Sander van der Burg's blog: March 2017

Friday, March 31, 2017

Subsituting impure version specifiers in node2nix generated package compositions

In a number of previous blog posts, I have described node2nix, a tool that can be used to automatically integrate NPM packages into the Nix packages ecosystem. The biggest challenge in making this integration possible is the fact that NPM does dependency management in addition to build management -- NPM's dependency management properties conflict with Nix's purity principles.

Dealing with a conflicting dependency manager is quite simple from a conceptual perspective -- you must substitute it by a custom implementation that uses Nix to obtain all required dependencies. The remaining responsibilities (such as build management) are left untouched and still have to be carried out by the guest package manager.

Although conceptually simple, implementing such a substitution approach is much more difficult than expected. For example, in my previous blog posts I have described the following techniques:

Extracting dependencies. In addition to the package we intend to deploy with Nix, we must also include all its dependencies and transitive dependencies in the generation process.
Computing output hashes. In order to make package deployments deterministic, Nix requires that the output hashes of downloads are known in advance. As a result, we must examine all dependencies and compute their corresponding SHA256 output hashes. Some NPM projects have thousands of transitive dependencies that need to be analyzed.
Snapshotting versions. Nix uses SHA256 hash codes (derived from all inputs to build a package) to address specific variants or versions of packages whereas version specifiers in NPM package.json configurations are nominal -- they permit version ranges and references to external artifacts (such as Git repositories and external URLs).

For example, a version range of >= 1.0.3 might resolve to version 1.0.3 today and to version 1.0.4 tomorrow. Translating a version range to a Nix package with a hash code identifier breaks the ability for Nix to guarantee that a package with a specific hash code yields a (nearly) bit identical build.

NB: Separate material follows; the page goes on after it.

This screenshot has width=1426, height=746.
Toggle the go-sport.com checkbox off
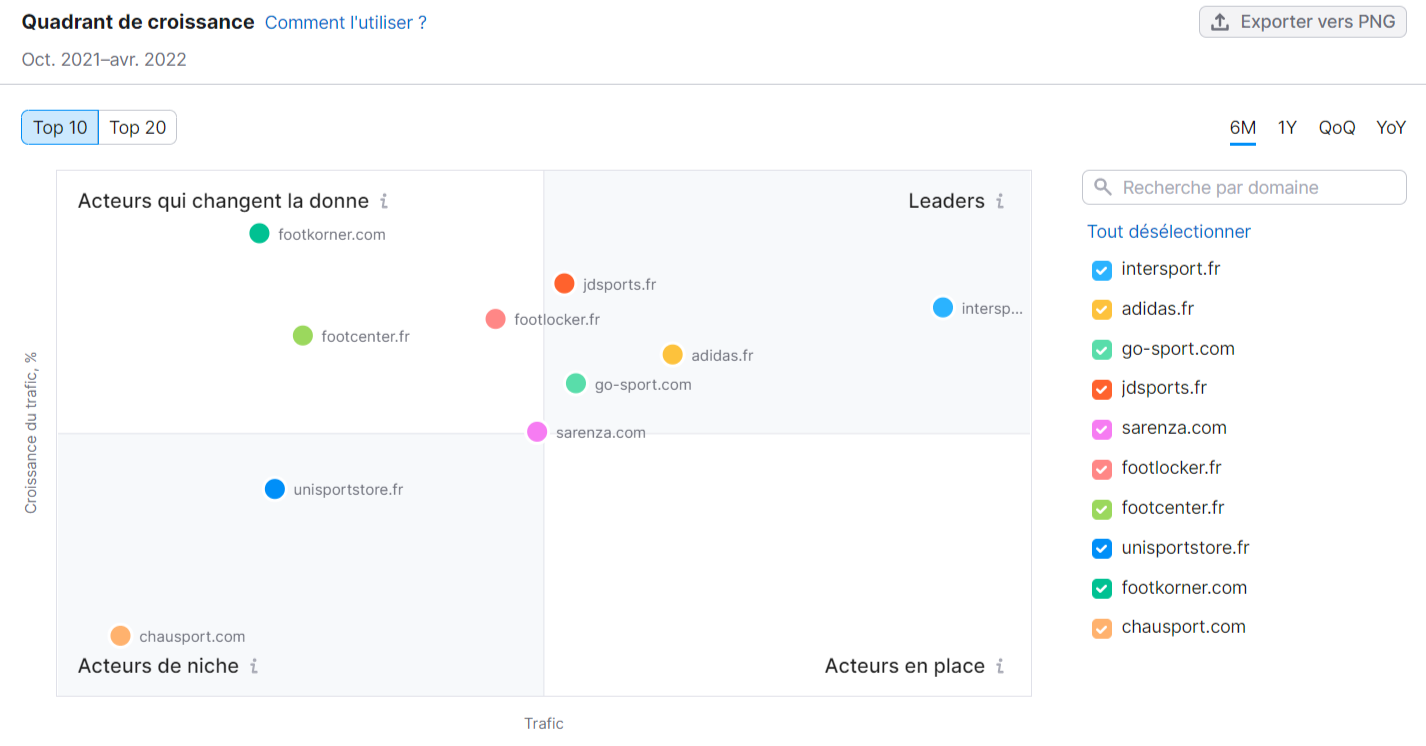pos(1100,350)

To ensure reproducibility, we must snapshot the resolved version of these nominal dependency version specifiers (such as a version range) at generation time and generate the corresponding Nix expression for the resulting snapshot.
Simulating shared and private dependencies. In NPM projects, dependencies of a package are stored in the node_modules/ sub folder of the package. Each dependency can have private dependencies by putting them in their corresponding node_modules/ sub folder. Sharing dependencies is also possible by placing the corresponding dependency in any of the parent node_modules/ sub folders.

Moreover, although this is not explicitly advertised as such, NPM implicitly supports cyclic dependencies and is able cope with them because it will refuse to install a dependency in a node_modules/ sub folder if any parent folder already provides it.

When generating Nix expressions, we must replicate the exact same behaviour when it comes to private and shared dependencies. This is particularly important to cope with cyclic dependencies -- the Nix package manager does not allow them and we have to break any potential cycles at generation time.
Simulating "flat module" installations. In NPM versions older than 3.0, every dependency was installed privately by default unless a shared dependency exists that fits within the required version range.

In newer NPM versions, this strategy has been reversed -- every dependency will be shared as much as possible until a conflict has been encountered. This means that we have to move dependencies as high up in the node_modules/ folder hierarchy as possible which is an imperative operation -- in Nix this is a problem, because packages are cannot be changed after they have been built.

To cope with flattening, we must compute the implications of flattening the dependency structure in advance at generation time.

With the above techniques it is possible construct a node_modules/ directory structure having a nearly identical structure that NPM would normally compose with a high degree of accuracy.

Impure version specifiers

Even if it would be possible to reproduce the node_modules/ directory hierarchy with 100% accuracy, there is another problem that remains -- some version specifiers always trigger network communication regardless whether the dependencies have been provided or not, such as:

[
  { "node2nix": "latest" }
, { "nijs": "git+https://github.com/svanderburg/nijs.git#master" }
, { "prom2cb": "github:svanderburg/prom2cb" }
]

When referring to tags or Git branches, NPM is unable to determine to which version a package resolves. As a consequence, it attempts to retrieve the corresponding packages to investigate even when a compatible version in the node_modules/ directory hierarchy already exists.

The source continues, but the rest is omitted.